A RealPage spokesperson did not respond to a request for comment about the senators’ letter.

In a statement, Warren said: “Secretary Hegseth should investigate — and protect — military families from predatory private housing companies.” Gallego said in a statement: “Our military families already sacrifice so much to serve our nation, often having to relocate every few years. The Basic Housing Allowance is meant to support military families — not line the pockets of corporate landlords.” 

Because so many active-duty service members’ families live off base, area rents have a big impact on them. In setting its housing allowance, the Defense Department collects data on rental housing costs for 300 military housing areas in the United States and monitors the Consumer Price index, Census Bureau surveys and other information. 

As housing costs for active-duty service members have risen, the department has increased the stipend it provides. On Jan. 1, the allowance rose an average of 5.4%, following the same increase last year and 12.1% in 2023. The department estimates it will pay almost $30 billion in housing allowance funds to 1 million service members this year. 

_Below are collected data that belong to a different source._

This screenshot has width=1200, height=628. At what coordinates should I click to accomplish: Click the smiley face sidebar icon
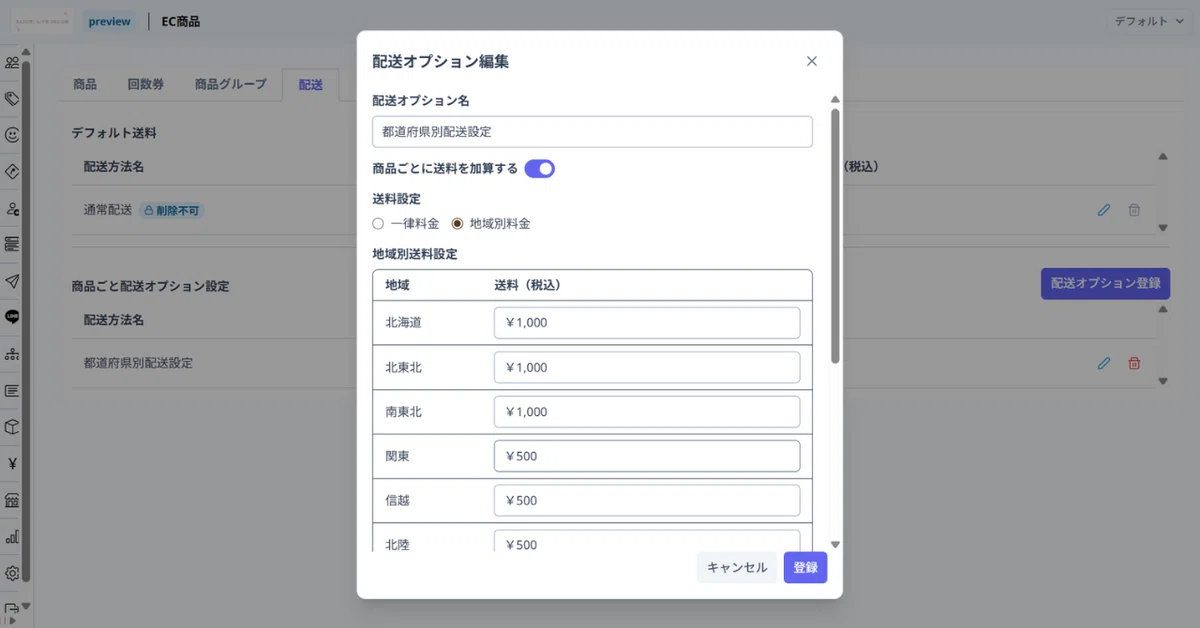pyautogui.click(x=12, y=134)
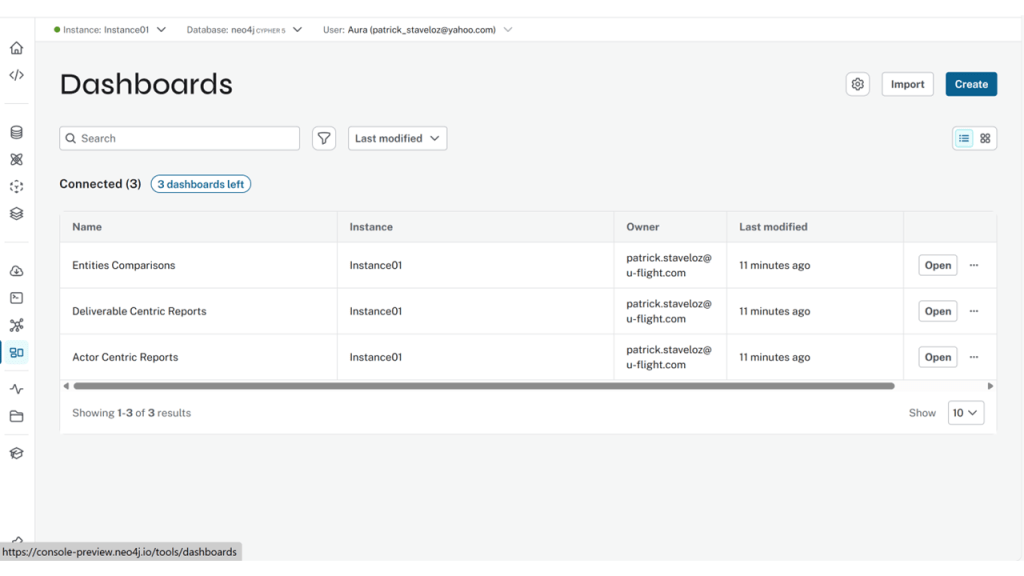1024x576 pixels.
Task: Click the Create button
Action: (970, 85)
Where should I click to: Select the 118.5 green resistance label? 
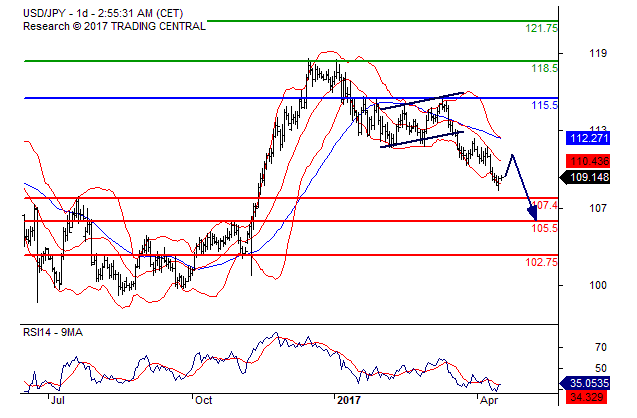pos(544,68)
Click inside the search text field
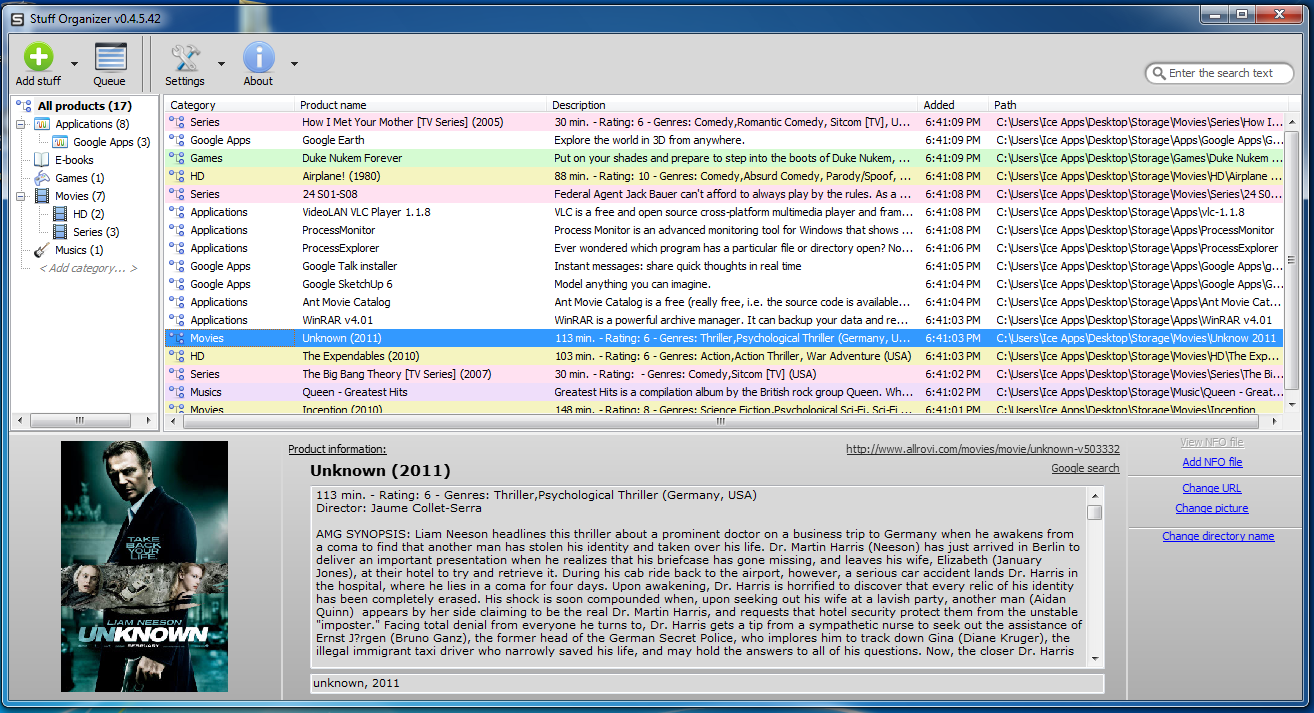1314x713 pixels. 1220,73
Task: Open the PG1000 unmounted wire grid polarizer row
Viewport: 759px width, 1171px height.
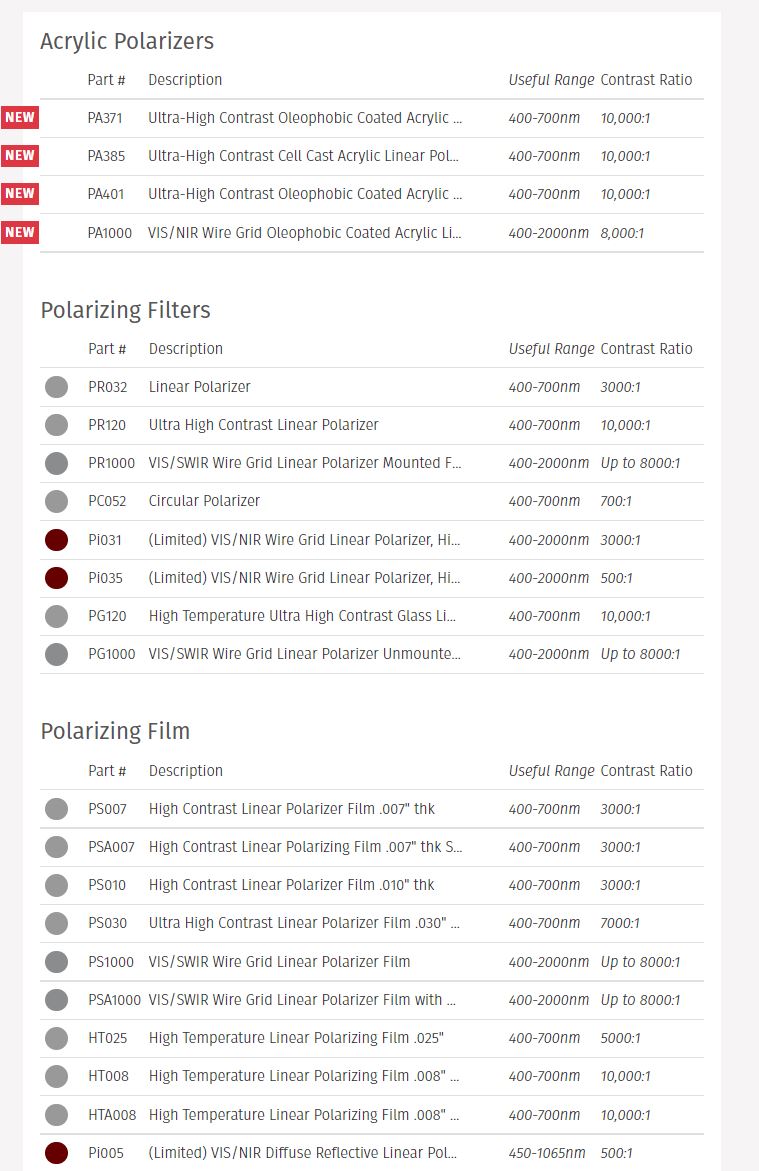Action: (x=372, y=654)
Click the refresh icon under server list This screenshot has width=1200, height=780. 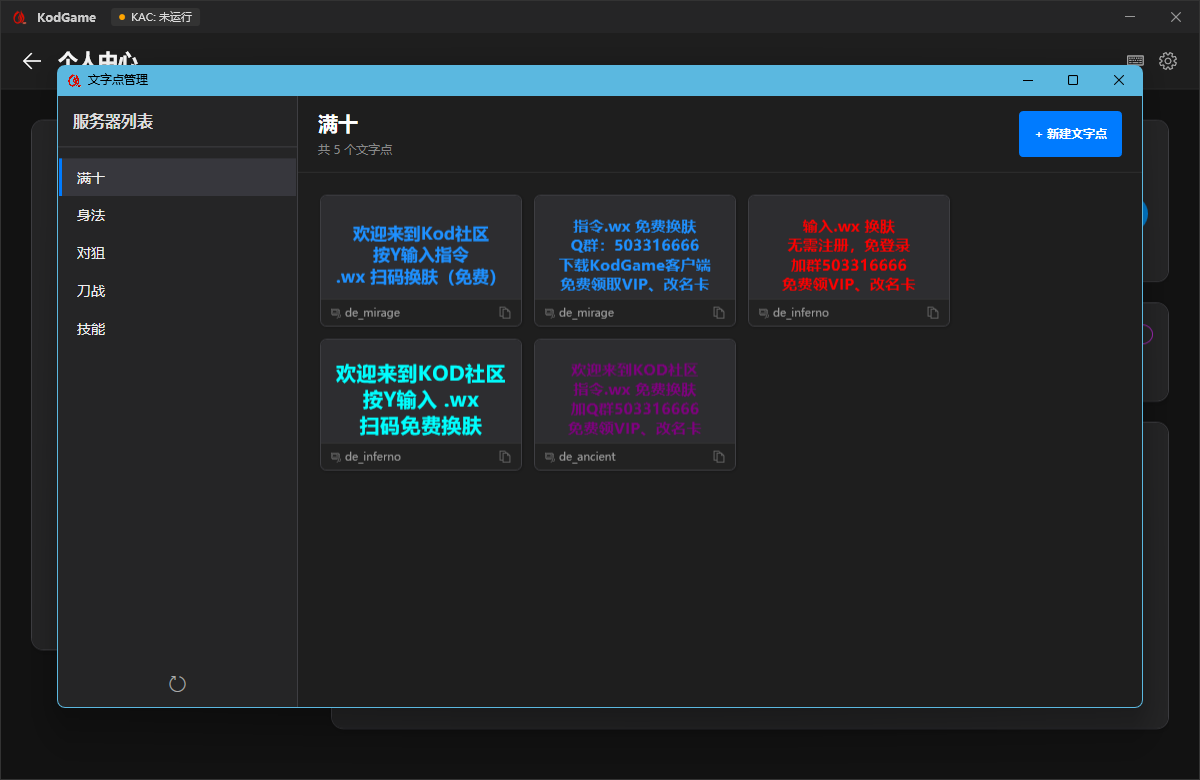[x=177, y=684]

Housing costs are “particularly stressful in San Diego County,” said Renee Villaman, whose husband, Louis, is stationed at Camp Pendleton.

The family of five is fortunate to live on the base, she said, but she noted that rents on base seem to rise alongside rents in nearby neighborhoods off base. Given that the government owns the land on which the base sits, Villaman is puzzled by the dynamic.

“When the rent in Oceanside goes up, where is the pressure on government land that the rent has to go up here?” she asked.

Many factors contribute to rising housing costs. Elevated interest rates, for example, mean more people rent because they cannot afford mortgages, driving up rental costs. The supply of housing has not kept up with demand in recent years, and research shows that increased purchases of single-family rental homes and apartment complexes by corporate and private equity-backed landlords have raised rents significantly in some regions. 

Another problem: As out-of-pocket housing costs increase, active-duty families are less likely to recommend military service to others, Blue Star Families’ research shows.

“Military families’ financial stability is absolutely key, not only for the families living it but for our overall national security,” said Lindsay Knight, chief impact officer at Blue Star Families. “The more we can shore up military family security, the more resilient and robust our all-volunteer force is going to be.”